The new leadership tools must help participants understand that the old paradigms resemble sinking ships. Instead, they must be replaced with new ones to deal with the business issues of the millennium by using processes that aid the participant in realizing that “Business as Usual” is no longer the case since “Change is a Constant.”

We know that a tremendous amount of know-how exists today in American business and industry. It’s referred to by many as intellectual capital or an organization’s intellectual assets. Everyone agrees that knowledge is critical for the success of our companies. We also know that if a person knows “what” happens as a result of their knowledge, that they have average ability for that level of knowledge. If they can honestly describe in changing circumstances “how” it happens, they have superior ability. However, most significantly, if someone knows “why” something happens, they have exceptional ability.

LEARNING VERSUS TRAINING

Traditional training emphasizes knowledge and skills. It assumes that we know what to do and how to do it. In today’s environment, we may know what we want to accomplish, but we need to discover how to achieve it. With training, people receive information and processes, hoping that “something” will filter down or sink in and cause them to think or act in a certain way.

On the other hand, learning taps into an existing set of experiences or knowledge base and causes understanding and motivation to grow from the inside out. Through learning, people are encouraged and challenged to develop awareness and gain insight into their thinking and actions. Learning provides results that apply to many situations, on or off the job. Learning creates an adaptive resource that can shift, unlike traditional training, which delivers fixed knowledge that becomes outdated as circumstances evolve.

CONCLUSION: LEADING THROUGH PARADOX

Human capital, our most valuable resource, is the critical variable determining business success. Organizations thrive when they can pivot quickly to meet progress head-on. This behavior must be modeled at the highest levels of leadership, where the responsibility for organizational performance, innovation, and profitability ultimately rests.

Effective leadership in our paradoxical world requires a delicate balance—embracing uncertainty while providing direction. By crafting a compelling vision, leaders embolden a team that feels confident taking risks, which sometimes means tearing down institutional structures that inhibit an organization’s relevance. More than 30 years ago, Kriegel and

Patler said, “If It Ain’t Broke…Break It!” and that holds even more true today for companies that want to achieve true innovation in our rapidly changing business landscape.
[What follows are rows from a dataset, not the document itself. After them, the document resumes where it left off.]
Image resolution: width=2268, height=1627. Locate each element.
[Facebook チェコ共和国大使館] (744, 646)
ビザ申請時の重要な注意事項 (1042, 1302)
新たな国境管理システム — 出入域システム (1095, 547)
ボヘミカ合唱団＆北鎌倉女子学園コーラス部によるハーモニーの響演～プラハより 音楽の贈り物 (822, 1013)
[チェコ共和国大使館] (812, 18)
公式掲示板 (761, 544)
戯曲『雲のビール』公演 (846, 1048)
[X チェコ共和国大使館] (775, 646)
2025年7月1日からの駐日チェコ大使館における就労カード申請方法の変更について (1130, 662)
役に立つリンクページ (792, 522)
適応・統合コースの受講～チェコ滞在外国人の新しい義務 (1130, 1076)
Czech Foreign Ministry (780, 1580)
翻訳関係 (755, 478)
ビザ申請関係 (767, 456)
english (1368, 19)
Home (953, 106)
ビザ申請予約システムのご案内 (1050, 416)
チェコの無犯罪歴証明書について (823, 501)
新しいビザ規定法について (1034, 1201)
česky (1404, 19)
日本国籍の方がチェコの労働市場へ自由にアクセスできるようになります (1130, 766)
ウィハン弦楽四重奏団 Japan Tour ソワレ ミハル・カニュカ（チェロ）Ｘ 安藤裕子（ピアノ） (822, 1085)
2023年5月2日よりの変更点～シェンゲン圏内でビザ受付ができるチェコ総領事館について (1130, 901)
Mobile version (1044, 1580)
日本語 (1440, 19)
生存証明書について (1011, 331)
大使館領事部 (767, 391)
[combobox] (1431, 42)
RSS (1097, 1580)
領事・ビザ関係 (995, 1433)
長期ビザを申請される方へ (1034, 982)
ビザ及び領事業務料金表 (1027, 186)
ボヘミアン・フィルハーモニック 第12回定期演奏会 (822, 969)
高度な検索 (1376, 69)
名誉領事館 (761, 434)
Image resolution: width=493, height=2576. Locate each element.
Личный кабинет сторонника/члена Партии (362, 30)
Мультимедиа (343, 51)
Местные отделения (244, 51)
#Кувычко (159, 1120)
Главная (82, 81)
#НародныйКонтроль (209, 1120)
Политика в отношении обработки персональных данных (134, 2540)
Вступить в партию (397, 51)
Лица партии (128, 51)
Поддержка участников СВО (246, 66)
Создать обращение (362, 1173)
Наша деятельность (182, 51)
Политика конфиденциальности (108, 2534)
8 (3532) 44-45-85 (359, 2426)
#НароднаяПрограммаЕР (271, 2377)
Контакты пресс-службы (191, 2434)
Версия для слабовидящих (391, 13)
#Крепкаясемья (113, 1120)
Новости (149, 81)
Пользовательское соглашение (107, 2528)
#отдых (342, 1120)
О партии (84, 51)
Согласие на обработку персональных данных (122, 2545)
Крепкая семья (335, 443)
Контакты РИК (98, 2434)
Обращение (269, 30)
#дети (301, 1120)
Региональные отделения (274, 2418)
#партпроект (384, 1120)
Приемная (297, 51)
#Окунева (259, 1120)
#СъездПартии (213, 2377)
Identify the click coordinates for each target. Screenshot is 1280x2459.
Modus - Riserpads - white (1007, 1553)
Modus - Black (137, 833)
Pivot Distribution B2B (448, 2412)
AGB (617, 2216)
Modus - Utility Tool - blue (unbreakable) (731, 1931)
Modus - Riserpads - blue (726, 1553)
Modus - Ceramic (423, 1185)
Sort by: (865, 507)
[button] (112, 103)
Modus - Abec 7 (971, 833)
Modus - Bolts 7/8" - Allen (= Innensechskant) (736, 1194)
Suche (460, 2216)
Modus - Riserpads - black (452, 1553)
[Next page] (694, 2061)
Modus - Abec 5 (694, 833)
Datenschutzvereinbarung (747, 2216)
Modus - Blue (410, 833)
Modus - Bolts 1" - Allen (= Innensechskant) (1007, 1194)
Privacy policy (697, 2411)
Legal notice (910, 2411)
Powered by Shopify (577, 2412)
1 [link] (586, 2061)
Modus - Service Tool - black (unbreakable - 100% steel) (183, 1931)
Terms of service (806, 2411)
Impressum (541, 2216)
Leaders who foster change, and not just train people to do a task, form organizations that use change as a tool for creativity and moving ahead. By developing this organizational capacity to shift, leaders can confidently navigate complexity, turning disruption into opportunities and building resilience that sustains growth through ever-evolving conditions.

 

  1. Marshall McLuhan, Understanding Media: The Extensions of Man (New York: McGraw-Hill, 1964), 93.
  2. George Land, Grow or Die: The Unifying Principle of Transformation (New York: Random House, 1973), 127.
  3. Robert J. Kriegel and Louis Patler, If It Ain’t Broke…Break It!, And Other Unconventional Wisdom for a Changing Business World (New York: Warner Books, 1991), 83.